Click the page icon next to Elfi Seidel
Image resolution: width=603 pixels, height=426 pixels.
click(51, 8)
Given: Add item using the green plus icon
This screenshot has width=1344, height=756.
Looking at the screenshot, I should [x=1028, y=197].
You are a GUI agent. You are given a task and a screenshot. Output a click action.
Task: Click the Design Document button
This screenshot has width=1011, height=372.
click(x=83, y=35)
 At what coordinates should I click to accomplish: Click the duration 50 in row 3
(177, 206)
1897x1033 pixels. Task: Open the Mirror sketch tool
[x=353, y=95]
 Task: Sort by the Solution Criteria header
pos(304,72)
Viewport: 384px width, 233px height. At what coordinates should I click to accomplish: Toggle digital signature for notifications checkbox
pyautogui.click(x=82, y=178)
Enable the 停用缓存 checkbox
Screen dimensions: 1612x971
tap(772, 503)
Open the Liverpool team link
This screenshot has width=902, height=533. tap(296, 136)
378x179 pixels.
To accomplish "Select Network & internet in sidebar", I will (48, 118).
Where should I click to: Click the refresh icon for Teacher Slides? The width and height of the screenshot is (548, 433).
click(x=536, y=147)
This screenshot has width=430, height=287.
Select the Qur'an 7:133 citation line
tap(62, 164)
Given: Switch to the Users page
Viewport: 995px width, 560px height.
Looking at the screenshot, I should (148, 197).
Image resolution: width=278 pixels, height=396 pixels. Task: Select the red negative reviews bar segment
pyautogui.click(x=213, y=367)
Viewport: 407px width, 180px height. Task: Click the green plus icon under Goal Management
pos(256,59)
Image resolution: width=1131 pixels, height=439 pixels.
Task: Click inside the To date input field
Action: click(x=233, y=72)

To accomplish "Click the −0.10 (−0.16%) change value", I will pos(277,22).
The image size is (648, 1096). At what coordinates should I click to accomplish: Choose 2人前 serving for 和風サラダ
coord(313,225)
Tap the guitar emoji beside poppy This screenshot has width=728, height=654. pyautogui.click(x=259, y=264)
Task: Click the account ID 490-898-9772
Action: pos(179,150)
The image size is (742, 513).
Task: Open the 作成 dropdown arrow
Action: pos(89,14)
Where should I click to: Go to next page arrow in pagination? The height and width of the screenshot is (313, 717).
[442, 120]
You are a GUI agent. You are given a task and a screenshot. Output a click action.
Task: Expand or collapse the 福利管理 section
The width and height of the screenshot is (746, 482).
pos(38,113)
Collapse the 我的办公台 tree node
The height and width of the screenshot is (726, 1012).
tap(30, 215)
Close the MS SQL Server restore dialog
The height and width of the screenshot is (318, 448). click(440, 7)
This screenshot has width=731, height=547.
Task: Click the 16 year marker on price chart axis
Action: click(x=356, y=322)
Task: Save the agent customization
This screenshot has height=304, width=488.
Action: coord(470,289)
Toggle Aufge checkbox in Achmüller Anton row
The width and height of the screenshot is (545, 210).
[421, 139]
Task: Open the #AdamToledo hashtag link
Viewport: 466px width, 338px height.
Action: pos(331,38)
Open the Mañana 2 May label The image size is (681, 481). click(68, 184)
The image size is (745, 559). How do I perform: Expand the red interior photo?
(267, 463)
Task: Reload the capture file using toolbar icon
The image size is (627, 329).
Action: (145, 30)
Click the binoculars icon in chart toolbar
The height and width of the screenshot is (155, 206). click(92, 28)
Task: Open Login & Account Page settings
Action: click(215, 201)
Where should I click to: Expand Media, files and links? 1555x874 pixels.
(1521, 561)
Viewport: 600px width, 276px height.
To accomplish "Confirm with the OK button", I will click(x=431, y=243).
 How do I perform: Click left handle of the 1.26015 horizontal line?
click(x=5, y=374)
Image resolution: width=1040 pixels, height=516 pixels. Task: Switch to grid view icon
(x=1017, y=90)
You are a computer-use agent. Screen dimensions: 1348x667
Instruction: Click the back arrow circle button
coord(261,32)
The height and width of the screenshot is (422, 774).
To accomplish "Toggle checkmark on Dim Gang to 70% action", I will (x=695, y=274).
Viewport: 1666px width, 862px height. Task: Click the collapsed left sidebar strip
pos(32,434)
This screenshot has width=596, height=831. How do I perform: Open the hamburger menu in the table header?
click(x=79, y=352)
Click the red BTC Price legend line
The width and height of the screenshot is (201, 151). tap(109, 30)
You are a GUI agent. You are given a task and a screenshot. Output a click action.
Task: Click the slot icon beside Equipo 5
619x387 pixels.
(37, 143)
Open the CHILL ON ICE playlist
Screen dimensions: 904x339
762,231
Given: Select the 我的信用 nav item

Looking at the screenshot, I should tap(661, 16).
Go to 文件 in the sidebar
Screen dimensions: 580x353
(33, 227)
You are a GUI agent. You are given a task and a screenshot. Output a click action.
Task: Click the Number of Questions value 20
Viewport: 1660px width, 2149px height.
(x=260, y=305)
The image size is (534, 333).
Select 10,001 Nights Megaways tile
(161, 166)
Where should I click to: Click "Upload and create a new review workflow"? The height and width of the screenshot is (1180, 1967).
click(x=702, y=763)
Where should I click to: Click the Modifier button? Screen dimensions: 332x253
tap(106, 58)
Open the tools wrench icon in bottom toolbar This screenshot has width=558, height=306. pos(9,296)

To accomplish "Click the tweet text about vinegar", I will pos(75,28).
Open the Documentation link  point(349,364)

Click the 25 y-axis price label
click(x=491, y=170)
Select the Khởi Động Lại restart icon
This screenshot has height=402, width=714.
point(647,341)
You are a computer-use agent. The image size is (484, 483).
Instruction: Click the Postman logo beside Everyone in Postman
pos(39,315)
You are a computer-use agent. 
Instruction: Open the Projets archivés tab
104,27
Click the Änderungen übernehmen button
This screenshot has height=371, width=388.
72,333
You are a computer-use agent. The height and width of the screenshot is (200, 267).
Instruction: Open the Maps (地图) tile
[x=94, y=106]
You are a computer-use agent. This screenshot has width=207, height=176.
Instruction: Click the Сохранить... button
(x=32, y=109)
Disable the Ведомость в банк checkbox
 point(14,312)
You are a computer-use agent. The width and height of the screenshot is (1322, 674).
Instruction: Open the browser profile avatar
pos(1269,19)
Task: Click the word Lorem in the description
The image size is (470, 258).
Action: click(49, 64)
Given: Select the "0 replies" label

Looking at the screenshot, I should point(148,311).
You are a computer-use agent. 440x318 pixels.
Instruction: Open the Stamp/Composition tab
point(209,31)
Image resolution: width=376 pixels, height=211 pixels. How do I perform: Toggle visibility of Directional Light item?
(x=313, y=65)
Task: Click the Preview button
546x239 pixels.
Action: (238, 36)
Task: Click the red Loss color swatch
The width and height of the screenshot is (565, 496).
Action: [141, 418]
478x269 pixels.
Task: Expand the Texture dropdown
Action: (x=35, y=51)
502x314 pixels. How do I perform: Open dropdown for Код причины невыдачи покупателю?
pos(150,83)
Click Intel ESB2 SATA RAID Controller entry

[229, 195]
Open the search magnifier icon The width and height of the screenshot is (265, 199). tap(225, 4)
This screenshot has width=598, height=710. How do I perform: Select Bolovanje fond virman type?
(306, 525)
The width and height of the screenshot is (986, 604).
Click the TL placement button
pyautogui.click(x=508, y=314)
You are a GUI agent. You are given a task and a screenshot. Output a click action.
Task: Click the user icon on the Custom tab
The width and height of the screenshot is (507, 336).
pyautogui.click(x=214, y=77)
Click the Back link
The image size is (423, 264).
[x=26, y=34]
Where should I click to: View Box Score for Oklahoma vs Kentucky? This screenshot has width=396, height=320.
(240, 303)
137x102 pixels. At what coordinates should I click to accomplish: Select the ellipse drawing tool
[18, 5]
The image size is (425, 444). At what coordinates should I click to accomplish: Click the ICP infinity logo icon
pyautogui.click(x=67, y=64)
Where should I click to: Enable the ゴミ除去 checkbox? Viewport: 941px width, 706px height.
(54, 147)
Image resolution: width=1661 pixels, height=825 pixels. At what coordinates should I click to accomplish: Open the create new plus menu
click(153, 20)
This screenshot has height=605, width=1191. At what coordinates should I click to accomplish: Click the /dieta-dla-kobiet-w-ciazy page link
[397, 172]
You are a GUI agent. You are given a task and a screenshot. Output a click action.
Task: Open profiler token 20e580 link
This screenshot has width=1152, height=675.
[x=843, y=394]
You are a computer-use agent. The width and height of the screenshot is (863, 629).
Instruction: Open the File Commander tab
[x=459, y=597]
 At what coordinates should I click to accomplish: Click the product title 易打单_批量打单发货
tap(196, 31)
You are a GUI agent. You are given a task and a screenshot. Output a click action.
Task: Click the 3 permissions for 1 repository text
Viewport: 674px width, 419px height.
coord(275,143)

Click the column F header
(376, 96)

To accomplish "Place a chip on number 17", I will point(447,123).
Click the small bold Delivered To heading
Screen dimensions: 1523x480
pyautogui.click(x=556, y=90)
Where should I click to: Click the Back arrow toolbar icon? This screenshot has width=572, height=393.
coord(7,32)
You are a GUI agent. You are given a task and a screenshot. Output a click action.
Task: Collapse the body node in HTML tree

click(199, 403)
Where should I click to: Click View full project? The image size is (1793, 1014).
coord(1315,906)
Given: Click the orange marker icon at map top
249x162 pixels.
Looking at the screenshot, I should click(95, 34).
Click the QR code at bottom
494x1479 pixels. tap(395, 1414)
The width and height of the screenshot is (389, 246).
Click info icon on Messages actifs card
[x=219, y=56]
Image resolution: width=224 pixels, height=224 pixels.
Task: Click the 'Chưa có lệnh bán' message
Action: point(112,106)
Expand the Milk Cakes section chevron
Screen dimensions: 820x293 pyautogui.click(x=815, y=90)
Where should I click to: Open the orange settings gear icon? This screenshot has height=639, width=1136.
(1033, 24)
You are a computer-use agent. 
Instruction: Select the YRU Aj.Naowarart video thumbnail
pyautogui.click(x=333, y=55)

—————

- Goal of the exercise
Rewrite the part that opens with the line containing "Open the search" and closes with the line containing "tap(196, 31)", changing "Back link" to "Return link" and leaving everything else as it is.

- Output below
Open the search magnifier icon The width and height of the screenshot is (265, 199). tap(225, 4)
This screenshot has width=598, height=710. How do I perform: Select Bolovanje fond virman type?
(306, 525)
The width and height of the screenshot is (986, 604).
Click the TL placement button
pyautogui.click(x=508, y=314)
You are a GUI agent. You are given a task and a screenshot. Output a click action.
Task: Click the user icon on the Custom tab
The width and height of the screenshot is (507, 336).
pyautogui.click(x=214, y=77)
Click the Return link
The image size is (423, 264).
[x=26, y=34]
Where should I click to: View Box Score for Oklahoma vs Kentucky? This screenshot has width=396, height=320.
(240, 303)
137x102 pixels. At what coordinates should I click to accomplish: Select the ellipse drawing tool
[18, 5]
The image size is (425, 444). At what coordinates should I click to accomplish: Click the ICP infinity logo icon
pyautogui.click(x=67, y=64)
Where should I click to: Enable the ゴミ除去 checkbox? Viewport: 941px width, 706px height.
(54, 147)
Image resolution: width=1661 pixels, height=825 pixels. At what coordinates should I click to accomplish: Open the create new plus menu
click(153, 20)
This screenshot has height=605, width=1191. At what coordinates should I click to accomplish: Click the /dieta-dla-kobiet-w-ciazy page link
[397, 172]
You are a GUI agent. You are given a task and a screenshot. Output a click action.
Task: Open profiler token 20e580 link
This screenshot has width=1152, height=675.
[x=843, y=394]
You are a computer-use agent. The width and height of the screenshot is (863, 629).
Instruction: Open the File Commander tab
[x=459, y=597]
 At what coordinates should I click to accomplish: Click the product title 易打单_批量打单发货
tap(196, 31)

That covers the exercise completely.